Despite satellite, 'old' radio still sings
While Wall Street focuses on the Sirius-XM deal, investors should look at traditional radio broadcasters, some of which are outperforming their high-tech brethren.
NEW YORK (CNNMoney.com) -- A funny thing has happened in the world of radio. Satellite radio companies were supposed to put terrestrial radio operators out of business.
But on Wall Street, investors appear to have higher hopes for stodgy "old" radio firms. Indeed, the two satellite radio companies, Sirius (Charts) and XM (Charts) are trying to merge in an apparent attempt to be more competitive against free radio services.
Shares of Sirius and XM, despite the merger news, are each down about 30% in the past 12 months. But shares of smaller, terrestrial radio station owners Cox Radio (Charts) and Saga Communications (Charts), for example, are up 5 percent and 9 percent respectively.
And Clear Channel Communications (Charts), the nation's largest radio station owner, is up 22.5 percent. That company has agreed to sell out to a group of private equity firms for about $19 billion, with shareholders voting on the deal later this month.
Despite many concerns about sluggish growth prospects in free radio, the business remains steady, if not spectacular.
"I'm still not totally convinced that a big upturn for radio stocks is in the making," said James Goss, an analyst with Barrington Research. "That said, there is a reason to be paying attention to them. While the growth element has been lacking, the profitability and cash flow generating ability is still pretty strong."
Terrestrial radio gets a bad rap. Yes, radio is clearly an industry that is not as important as it was a few decades ago. But it's not dying. There are also some compelling reasons to like the business.
According to a study released last September by radio ratings firm Arbitron and research firms Media Monitors and Coleman, radio companies tend to hold more than 92 percent of their audience during an average commercial break. That's surprisingly strong retention considering how easy it is to change the channel and find another station that isn't airing a commercial.
What's more, radio is a business that should benefit in a world where more companies are focusing on local, targeted ads. Local is a big buzzword in online search marketing as well as the nascent business of advertising on cell phones.

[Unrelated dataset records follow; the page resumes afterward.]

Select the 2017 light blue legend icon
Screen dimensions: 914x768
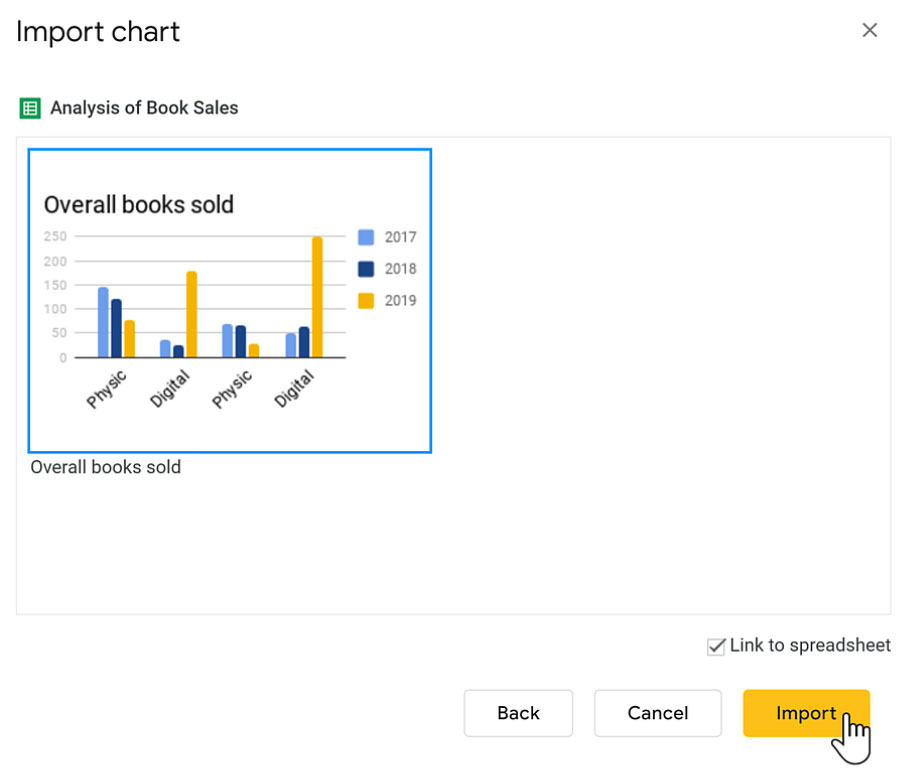pos(367,237)
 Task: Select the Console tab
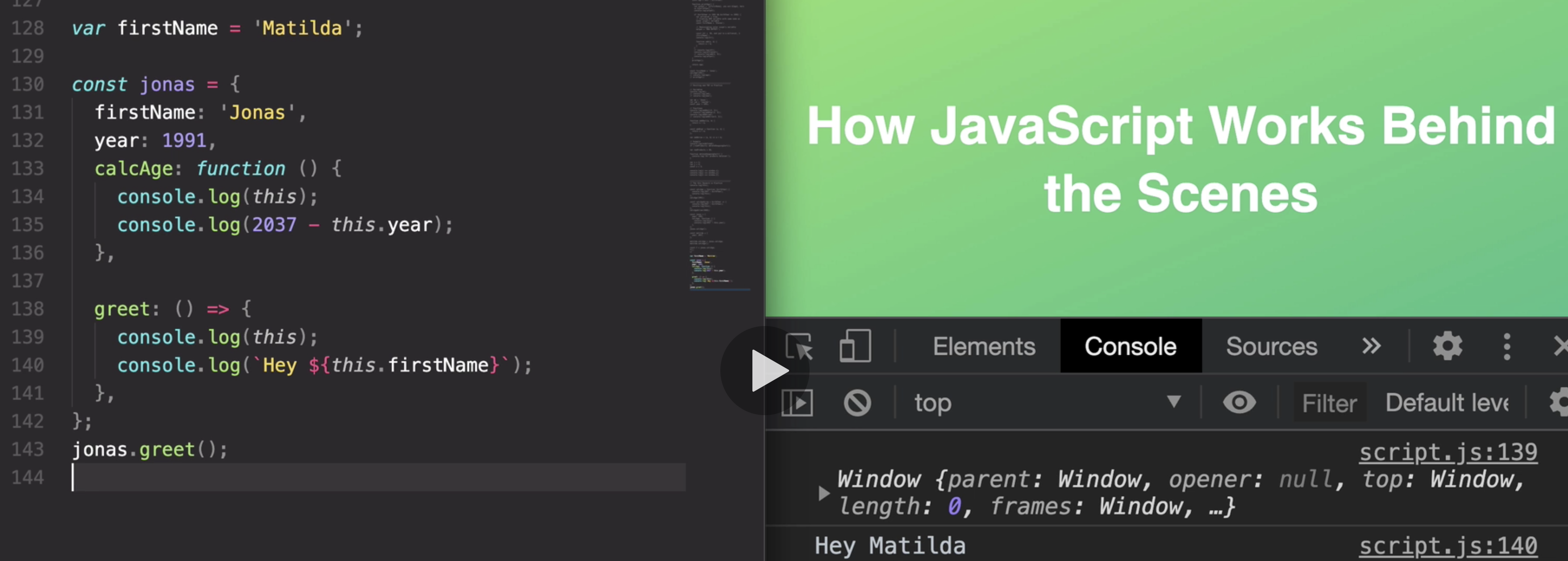[1130, 346]
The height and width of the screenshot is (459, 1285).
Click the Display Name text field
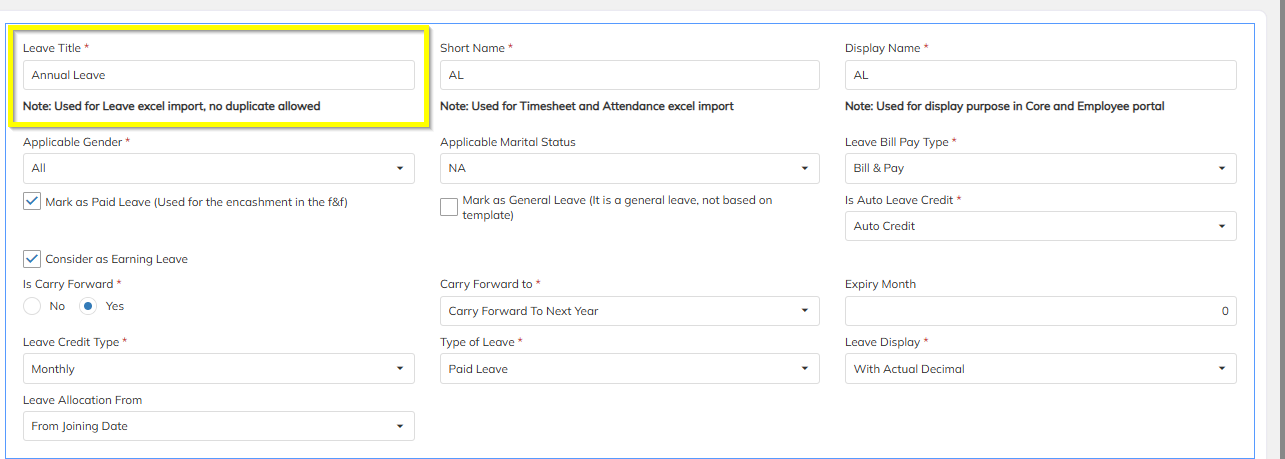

Sure, a lot more people are probably listening to satellite radio or music from their MP3 players in their cars. But free radio is still the best way for people stuck in rush-hour drives to get updates on local news, weather and traffic.
In fact, CBS (Charts) CEO Leslie Moonves touted radio's local nature as the main reason why his company still is a believer in the radio business during a presentation at the Bear Stearns Media conference earlier this week. CBS owns the nation's second largest radio network after Clear Channel.
"What free radio offers and satellite radio and iPods don't do is a local business. We cash in on that, not only with news, sports and weather but even music. Radio is still a strong business that generates a lot of cash. A lot of people are down on the radio business, but satellite has not really affected us," Moonves said.
The big radio station owners also may face less competition from independent Internet radio firms in the near future due to a recent ruling about Web royalty rates by a panel of three copyright judges known as the Copyright Royalty Board, which is an arm of the Library of Congress.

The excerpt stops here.